Task objective:
Write out the records word for word, starting at the line that contains "Task: Focus the Find a setting search box" and ending after the line that contains "1245x854 pixels.".

— start Input material —

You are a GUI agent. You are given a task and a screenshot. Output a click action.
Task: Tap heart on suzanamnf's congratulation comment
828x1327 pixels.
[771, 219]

— end Input material —
— start Input material —

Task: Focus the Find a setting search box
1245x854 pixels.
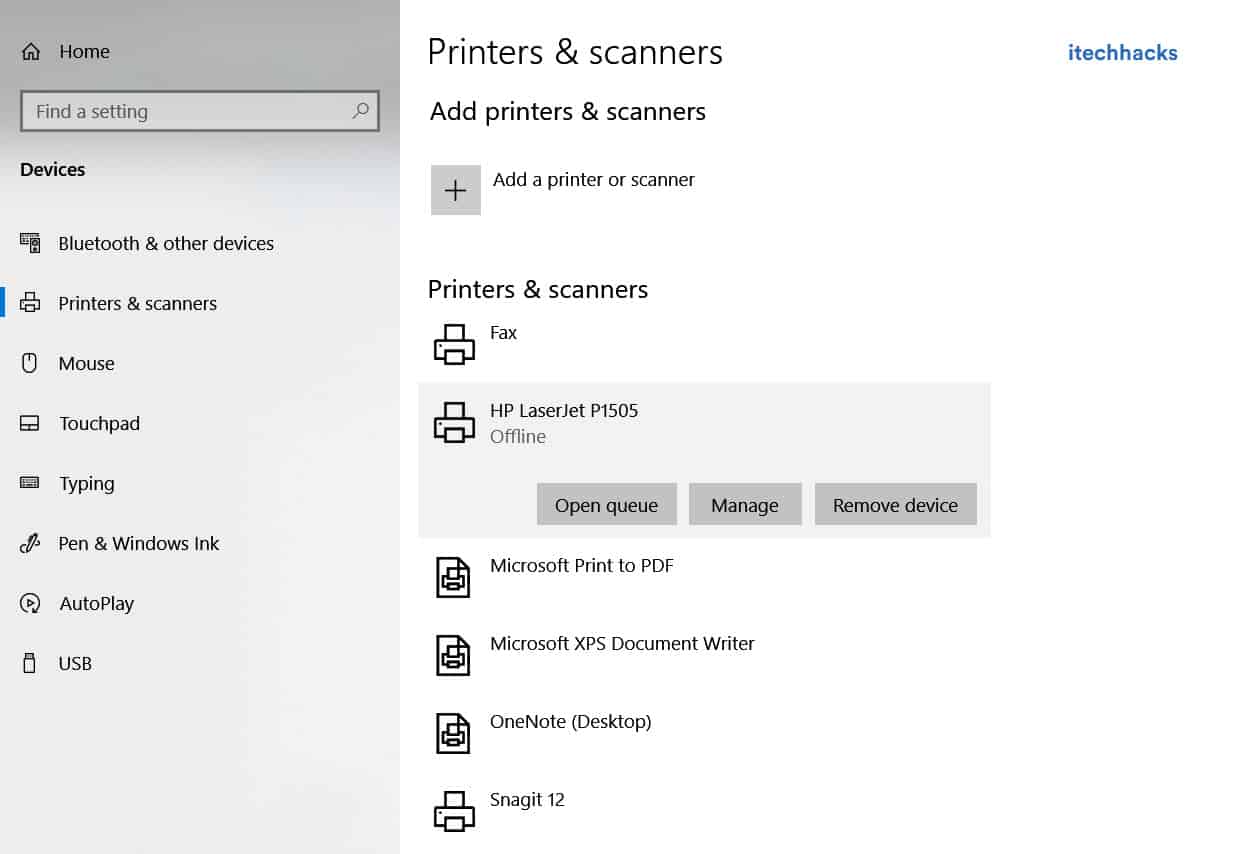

— end Input material —

Reply to the task:
Task: Focus the Find a setting search box
1245x854 pixels.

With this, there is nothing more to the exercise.